## Required work
Word for word, copy the lines beginning at the one with "Where should I" and ending at the last line below; pictures stay out.

## Stored data
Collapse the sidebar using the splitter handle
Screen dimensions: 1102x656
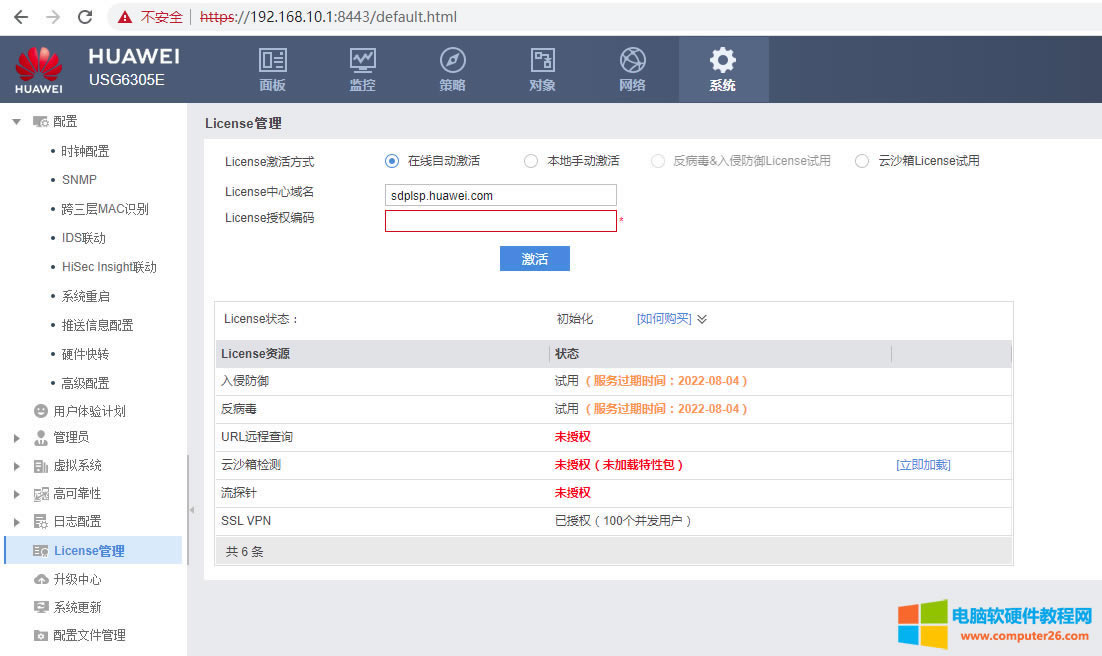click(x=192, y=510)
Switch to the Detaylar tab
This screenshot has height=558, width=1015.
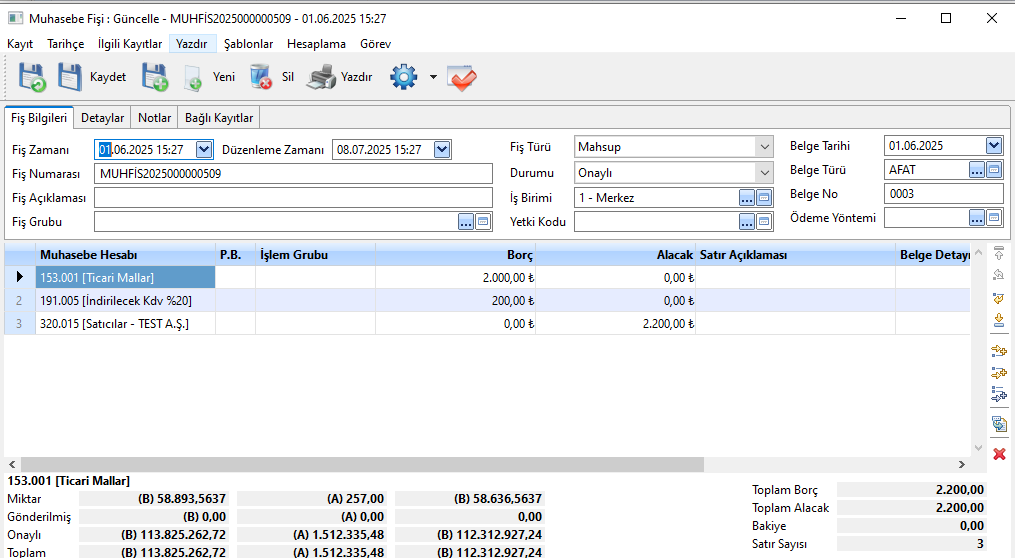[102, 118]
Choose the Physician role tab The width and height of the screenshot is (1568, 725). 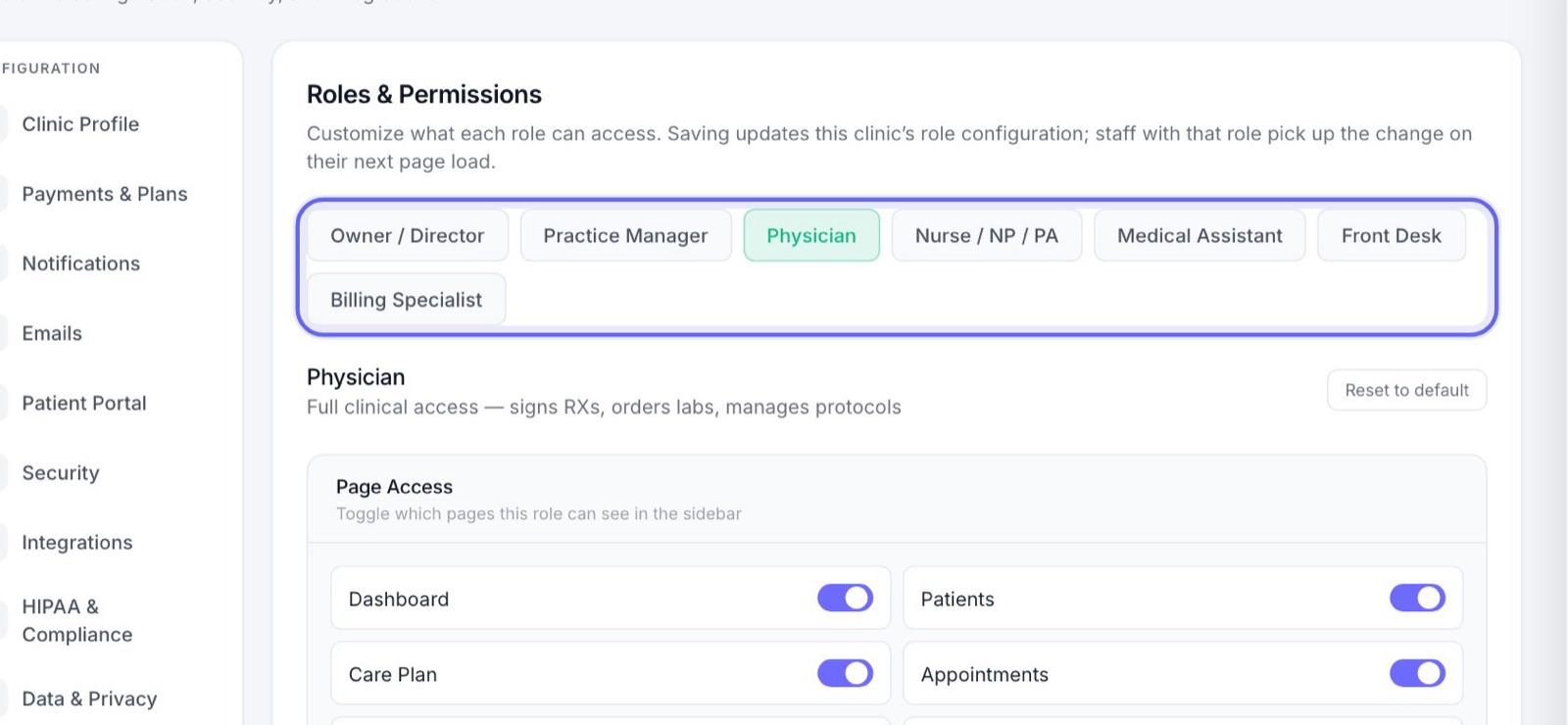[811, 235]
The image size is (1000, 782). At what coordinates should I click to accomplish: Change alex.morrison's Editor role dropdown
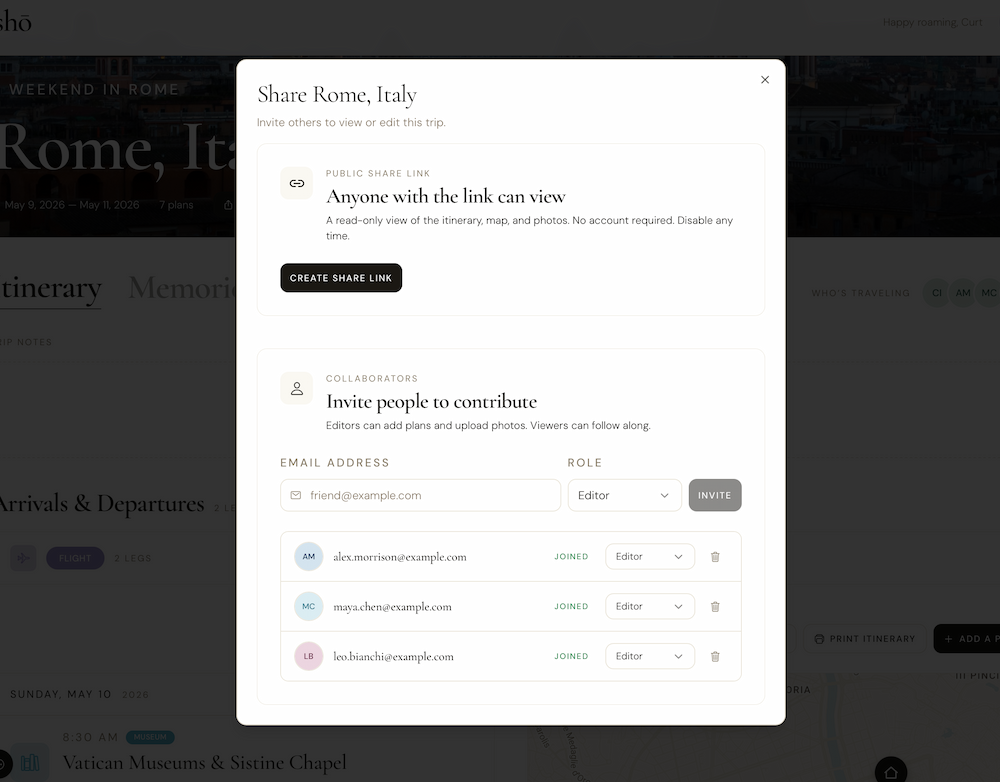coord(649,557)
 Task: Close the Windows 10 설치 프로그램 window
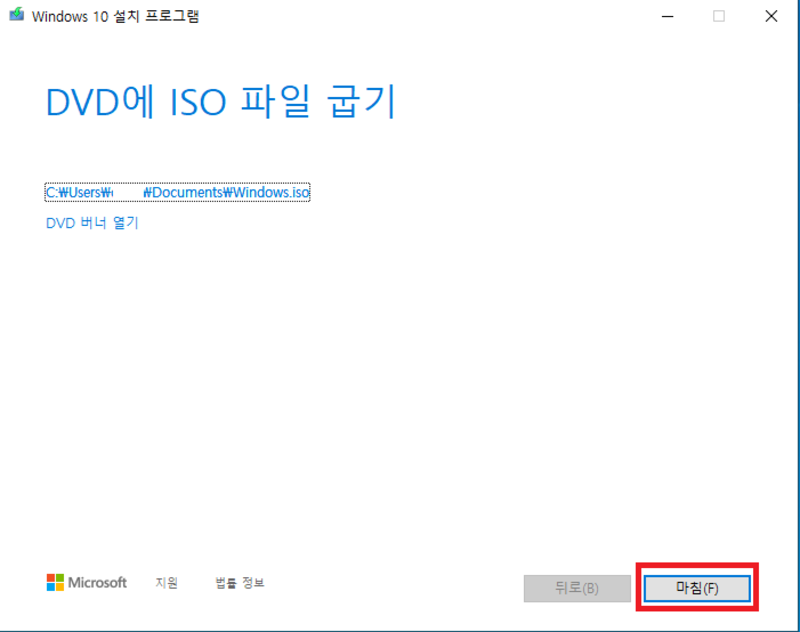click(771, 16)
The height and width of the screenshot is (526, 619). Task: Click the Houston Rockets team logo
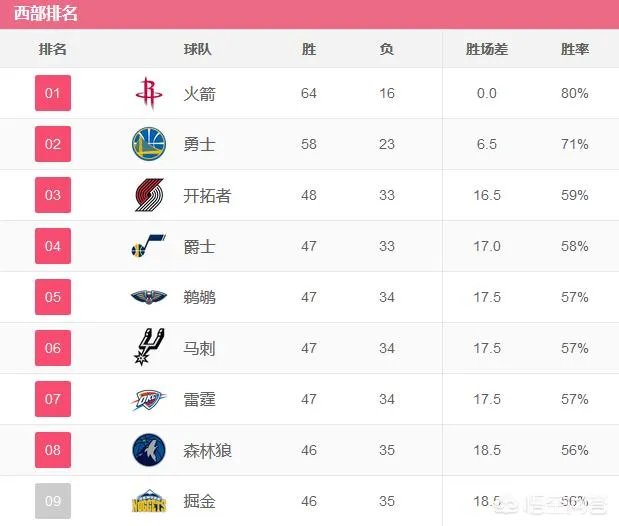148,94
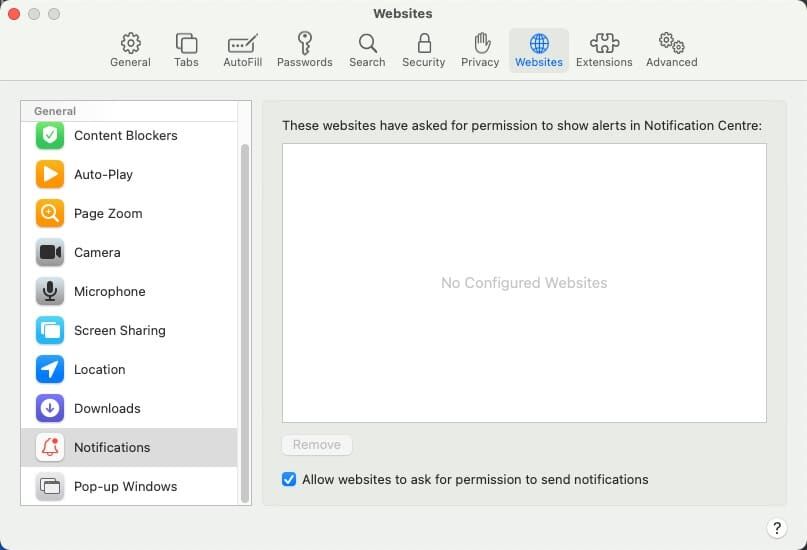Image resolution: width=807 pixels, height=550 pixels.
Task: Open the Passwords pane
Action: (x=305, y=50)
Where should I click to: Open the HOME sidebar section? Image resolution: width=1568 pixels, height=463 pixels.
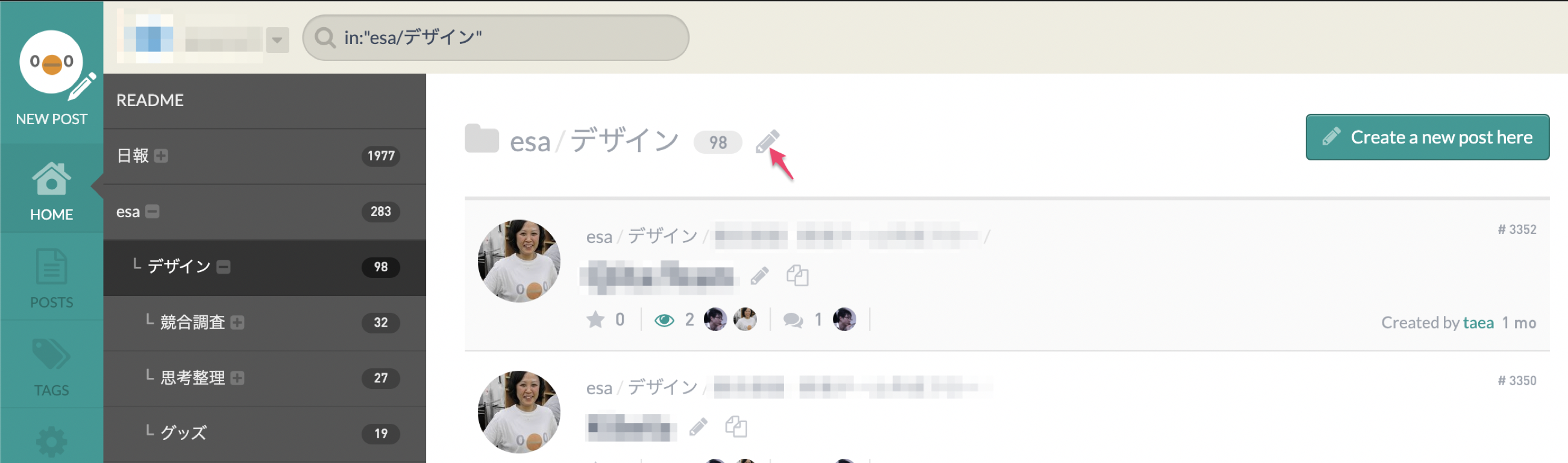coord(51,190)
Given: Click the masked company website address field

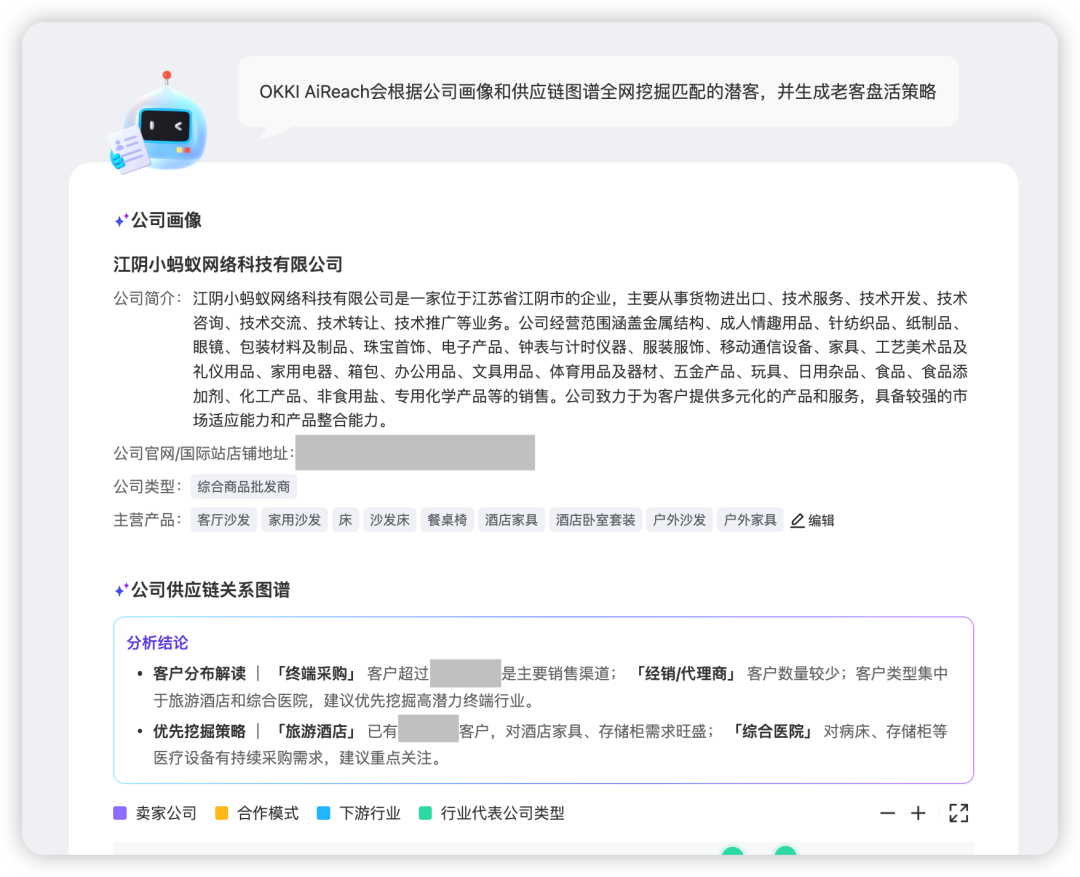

## Task response
Where should I click to: Open the HOME sidebar section? Image resolution: width=1568 pixels, height=463 pixels.
coord(51,190)
Given: Click the masked company website address field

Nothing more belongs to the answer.